Sebenarnya sejak 2009, desakan untuk mengamandemen Undang-undang Nomor 39/2004 semakin gencar dilakukan. namun sampai hari ini, rencana itu belum juga direalisasikan.
Koordinator Nasional Proyek Penghapusan Kerja Paksa dan Perdagangan Manusia pada Pekerja Migran Indonesia, ILO, Albert Y. Bonasahat, mengatakan dampak dari lemahnya Undang-undang tentang Penempatan dan Perlindungan TKI adalah terjadinya berbagai kasus pekerja migran secara beruntun. Bahkan hingga kini pemerintah masih disibukkan dengan penanganan beragai kasus TKI. Itu adalah dampak langsung yang bisa kita lihat.
Untuk itu gagasan dan rencana DPR untuk mengamandemen undang-undang tersebut harus segera direalisasikan. Karena merupakan kesempatan untuk memperbaiki dan memperkuat upaya perlindungan kepada TKI. Dari rencana amandemen yang terdengar, memang ada inisiatif DPR untuk memperkuat faktor-faktor atau bagian-bagan perlindungan atau hak buruh migran. Kalangan DPR memang cukup banyak yang menilai bahwa pasal-pasal dalam UU 39/2004 lebih banyak bersifat adminsitratif,dan kurang pasal-pasal tentang perlindungan.

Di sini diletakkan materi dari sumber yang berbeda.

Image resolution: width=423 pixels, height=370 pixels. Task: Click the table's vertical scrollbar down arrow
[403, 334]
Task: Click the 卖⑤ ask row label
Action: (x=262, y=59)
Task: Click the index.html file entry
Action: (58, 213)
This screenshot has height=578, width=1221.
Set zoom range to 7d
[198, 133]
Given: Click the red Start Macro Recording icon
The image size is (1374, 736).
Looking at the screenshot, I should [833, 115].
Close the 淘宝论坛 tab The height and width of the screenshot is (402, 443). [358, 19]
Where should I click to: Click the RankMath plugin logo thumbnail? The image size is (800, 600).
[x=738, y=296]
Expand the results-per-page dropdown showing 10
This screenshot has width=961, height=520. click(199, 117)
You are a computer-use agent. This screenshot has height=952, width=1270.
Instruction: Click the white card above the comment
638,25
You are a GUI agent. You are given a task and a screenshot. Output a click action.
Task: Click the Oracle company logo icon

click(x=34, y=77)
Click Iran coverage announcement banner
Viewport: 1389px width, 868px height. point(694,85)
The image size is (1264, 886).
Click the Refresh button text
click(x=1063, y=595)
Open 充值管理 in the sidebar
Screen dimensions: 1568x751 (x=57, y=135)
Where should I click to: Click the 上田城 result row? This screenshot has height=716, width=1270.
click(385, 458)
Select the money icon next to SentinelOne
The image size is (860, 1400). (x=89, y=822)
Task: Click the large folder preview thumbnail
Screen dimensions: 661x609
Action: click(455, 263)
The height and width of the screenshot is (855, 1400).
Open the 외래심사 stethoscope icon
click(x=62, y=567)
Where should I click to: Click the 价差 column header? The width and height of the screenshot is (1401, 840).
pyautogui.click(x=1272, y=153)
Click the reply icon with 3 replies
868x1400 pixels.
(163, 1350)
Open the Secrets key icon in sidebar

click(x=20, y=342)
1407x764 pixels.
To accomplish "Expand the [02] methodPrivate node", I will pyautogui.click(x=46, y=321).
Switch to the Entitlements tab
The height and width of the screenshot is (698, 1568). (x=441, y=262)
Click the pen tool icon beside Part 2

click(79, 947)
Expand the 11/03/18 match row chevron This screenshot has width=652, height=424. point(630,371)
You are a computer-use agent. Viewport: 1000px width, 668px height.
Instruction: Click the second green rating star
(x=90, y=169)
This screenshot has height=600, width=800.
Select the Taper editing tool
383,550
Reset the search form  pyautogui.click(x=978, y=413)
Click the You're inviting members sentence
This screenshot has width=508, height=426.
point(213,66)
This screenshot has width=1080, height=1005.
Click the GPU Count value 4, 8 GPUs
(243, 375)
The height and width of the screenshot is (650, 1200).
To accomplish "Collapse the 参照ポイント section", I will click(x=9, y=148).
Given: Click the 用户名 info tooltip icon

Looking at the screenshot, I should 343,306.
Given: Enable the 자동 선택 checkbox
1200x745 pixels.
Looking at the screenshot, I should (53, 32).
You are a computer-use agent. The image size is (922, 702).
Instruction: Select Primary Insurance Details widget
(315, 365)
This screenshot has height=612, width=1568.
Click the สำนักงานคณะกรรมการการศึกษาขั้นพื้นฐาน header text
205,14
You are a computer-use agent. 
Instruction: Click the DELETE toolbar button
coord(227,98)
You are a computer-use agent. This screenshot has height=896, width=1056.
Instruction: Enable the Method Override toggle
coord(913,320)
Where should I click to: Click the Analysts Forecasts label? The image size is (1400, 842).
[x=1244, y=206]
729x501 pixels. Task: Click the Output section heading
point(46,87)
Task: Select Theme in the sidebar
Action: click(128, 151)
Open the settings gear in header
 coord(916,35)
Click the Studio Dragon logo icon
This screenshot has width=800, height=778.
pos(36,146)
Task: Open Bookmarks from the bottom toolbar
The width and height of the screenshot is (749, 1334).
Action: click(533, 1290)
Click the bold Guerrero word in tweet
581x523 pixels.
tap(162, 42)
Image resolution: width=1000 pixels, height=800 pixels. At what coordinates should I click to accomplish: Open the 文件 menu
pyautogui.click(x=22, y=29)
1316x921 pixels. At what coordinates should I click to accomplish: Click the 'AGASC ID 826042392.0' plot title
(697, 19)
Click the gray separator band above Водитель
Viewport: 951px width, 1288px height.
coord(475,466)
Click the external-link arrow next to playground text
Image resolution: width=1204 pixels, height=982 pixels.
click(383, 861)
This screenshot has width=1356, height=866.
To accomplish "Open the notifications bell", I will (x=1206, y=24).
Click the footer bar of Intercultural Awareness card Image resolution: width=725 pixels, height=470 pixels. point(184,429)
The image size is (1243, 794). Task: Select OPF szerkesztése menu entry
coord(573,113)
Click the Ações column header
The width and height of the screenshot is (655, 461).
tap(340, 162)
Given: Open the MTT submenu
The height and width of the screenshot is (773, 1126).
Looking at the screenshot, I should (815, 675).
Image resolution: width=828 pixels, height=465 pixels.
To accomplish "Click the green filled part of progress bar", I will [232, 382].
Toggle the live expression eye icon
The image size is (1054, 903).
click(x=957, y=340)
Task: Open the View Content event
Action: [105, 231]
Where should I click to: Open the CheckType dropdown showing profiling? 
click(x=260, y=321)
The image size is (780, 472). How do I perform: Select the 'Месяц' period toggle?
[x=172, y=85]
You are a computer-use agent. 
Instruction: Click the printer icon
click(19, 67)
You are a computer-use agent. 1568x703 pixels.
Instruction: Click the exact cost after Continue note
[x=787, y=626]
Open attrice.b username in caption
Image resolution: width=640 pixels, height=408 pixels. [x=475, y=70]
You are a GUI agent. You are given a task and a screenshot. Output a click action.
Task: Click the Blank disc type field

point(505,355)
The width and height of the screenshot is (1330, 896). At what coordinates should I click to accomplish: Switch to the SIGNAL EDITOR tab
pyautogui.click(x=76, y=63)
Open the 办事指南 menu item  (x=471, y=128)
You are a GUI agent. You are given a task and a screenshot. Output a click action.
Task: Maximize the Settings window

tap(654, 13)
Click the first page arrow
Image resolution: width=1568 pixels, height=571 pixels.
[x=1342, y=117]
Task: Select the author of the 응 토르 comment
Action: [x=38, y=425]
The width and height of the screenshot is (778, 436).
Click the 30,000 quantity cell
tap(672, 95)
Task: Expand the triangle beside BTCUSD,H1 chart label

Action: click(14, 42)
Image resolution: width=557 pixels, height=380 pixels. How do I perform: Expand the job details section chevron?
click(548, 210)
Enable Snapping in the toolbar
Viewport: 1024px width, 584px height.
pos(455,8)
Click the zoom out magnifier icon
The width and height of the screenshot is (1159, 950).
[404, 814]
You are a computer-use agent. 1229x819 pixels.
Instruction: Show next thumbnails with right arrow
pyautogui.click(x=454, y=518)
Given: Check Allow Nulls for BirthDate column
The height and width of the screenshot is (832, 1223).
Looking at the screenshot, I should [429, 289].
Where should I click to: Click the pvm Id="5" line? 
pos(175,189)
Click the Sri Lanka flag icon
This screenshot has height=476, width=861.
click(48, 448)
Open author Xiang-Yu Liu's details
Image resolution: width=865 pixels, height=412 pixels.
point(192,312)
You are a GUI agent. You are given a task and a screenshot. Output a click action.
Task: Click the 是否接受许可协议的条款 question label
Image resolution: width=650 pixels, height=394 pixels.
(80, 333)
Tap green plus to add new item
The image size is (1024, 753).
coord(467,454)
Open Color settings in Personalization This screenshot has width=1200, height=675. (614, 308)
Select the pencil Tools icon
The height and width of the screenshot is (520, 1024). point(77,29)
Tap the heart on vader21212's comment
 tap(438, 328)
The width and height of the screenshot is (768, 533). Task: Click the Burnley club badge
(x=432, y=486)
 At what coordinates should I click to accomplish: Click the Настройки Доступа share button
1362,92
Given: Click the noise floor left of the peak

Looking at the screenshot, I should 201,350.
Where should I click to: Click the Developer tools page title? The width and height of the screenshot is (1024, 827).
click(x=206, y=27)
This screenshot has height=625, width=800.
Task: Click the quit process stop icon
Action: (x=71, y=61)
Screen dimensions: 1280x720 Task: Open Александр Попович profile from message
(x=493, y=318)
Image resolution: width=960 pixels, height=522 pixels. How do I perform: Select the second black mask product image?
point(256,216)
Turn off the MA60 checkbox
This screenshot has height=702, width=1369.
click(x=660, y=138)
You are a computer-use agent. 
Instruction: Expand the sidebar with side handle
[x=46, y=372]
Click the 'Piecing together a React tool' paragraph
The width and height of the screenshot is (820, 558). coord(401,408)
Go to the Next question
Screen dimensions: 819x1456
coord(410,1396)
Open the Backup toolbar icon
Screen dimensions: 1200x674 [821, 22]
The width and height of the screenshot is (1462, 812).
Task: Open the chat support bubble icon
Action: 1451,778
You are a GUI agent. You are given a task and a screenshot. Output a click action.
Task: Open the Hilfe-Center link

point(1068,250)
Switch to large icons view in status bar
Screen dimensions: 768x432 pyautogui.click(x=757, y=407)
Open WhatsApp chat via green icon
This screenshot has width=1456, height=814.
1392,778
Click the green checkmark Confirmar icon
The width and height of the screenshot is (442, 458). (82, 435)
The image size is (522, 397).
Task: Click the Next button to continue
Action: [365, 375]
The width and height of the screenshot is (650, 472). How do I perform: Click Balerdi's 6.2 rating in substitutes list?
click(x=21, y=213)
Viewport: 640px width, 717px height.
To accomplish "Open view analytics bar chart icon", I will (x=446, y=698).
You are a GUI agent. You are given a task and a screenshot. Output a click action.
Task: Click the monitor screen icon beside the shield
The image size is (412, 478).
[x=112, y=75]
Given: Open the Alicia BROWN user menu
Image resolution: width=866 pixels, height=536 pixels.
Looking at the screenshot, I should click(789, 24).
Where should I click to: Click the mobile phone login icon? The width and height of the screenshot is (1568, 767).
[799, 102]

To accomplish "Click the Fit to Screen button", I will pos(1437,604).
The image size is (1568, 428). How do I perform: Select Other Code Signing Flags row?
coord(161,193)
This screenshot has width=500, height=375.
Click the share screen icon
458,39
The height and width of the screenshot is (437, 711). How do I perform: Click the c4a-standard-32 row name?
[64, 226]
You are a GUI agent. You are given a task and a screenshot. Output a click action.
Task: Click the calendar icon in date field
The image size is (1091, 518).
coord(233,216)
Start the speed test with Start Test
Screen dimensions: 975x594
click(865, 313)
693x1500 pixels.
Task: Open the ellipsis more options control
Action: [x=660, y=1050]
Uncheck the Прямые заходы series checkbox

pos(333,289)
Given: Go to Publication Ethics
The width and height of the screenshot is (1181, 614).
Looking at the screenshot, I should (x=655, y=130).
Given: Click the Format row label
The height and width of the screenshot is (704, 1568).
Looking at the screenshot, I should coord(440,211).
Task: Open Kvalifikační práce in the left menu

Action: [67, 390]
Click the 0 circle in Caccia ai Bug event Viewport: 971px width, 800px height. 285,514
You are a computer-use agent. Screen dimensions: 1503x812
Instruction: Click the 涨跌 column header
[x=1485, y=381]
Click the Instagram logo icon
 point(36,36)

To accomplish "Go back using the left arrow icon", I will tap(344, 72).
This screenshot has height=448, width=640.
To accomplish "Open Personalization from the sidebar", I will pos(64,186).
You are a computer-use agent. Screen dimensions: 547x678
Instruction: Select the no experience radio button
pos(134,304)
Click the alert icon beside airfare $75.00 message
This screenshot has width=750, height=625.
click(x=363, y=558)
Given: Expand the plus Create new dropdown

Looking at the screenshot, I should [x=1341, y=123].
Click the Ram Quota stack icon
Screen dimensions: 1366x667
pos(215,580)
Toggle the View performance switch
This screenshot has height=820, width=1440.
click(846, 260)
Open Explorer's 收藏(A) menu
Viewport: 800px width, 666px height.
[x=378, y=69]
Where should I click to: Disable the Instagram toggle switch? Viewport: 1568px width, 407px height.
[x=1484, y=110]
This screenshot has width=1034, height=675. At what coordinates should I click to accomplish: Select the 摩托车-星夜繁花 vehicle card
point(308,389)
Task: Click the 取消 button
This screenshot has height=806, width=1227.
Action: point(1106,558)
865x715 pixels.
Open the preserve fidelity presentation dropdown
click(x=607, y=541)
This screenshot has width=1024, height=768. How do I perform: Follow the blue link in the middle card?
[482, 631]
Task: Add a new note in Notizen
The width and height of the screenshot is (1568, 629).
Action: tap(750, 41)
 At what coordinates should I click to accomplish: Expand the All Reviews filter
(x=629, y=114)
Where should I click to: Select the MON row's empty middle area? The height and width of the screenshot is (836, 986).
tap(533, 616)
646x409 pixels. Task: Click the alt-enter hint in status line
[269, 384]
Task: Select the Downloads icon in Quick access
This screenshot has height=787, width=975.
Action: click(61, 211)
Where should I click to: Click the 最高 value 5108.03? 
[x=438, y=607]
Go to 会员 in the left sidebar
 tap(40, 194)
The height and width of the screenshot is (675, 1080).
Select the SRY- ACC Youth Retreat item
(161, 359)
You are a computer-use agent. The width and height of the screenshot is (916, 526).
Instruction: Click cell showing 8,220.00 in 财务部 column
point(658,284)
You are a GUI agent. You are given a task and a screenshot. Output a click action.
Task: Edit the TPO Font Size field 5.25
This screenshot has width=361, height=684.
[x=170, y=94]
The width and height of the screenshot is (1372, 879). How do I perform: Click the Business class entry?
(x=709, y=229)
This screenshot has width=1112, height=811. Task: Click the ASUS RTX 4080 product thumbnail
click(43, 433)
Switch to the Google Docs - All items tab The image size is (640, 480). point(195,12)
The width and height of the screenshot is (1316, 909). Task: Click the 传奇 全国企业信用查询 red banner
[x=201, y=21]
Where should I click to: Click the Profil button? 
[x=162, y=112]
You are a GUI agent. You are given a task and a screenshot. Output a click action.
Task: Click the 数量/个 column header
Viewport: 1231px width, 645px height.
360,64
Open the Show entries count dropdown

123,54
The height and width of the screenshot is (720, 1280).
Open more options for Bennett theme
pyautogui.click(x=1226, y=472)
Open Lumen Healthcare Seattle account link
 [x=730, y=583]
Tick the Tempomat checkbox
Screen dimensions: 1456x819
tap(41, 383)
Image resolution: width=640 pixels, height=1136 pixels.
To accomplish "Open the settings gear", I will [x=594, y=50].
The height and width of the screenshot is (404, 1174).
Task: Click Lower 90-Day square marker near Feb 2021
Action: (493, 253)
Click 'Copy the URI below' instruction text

Sayangnya proses amandemen UU 39/2004 belum menunjukkan perkembangan yang signifikant. Padahal hal itu sudah diagendakan sejak tahun 2009. Namun hingga tahun 2010 berlalu belum ada tindaklanjutnya. Untuk itu diharapkan pada tahun ini upaya amandemen UU 39/2004 akan mengalami kemajuan, seiring terjadinya berbagai kasus TKI.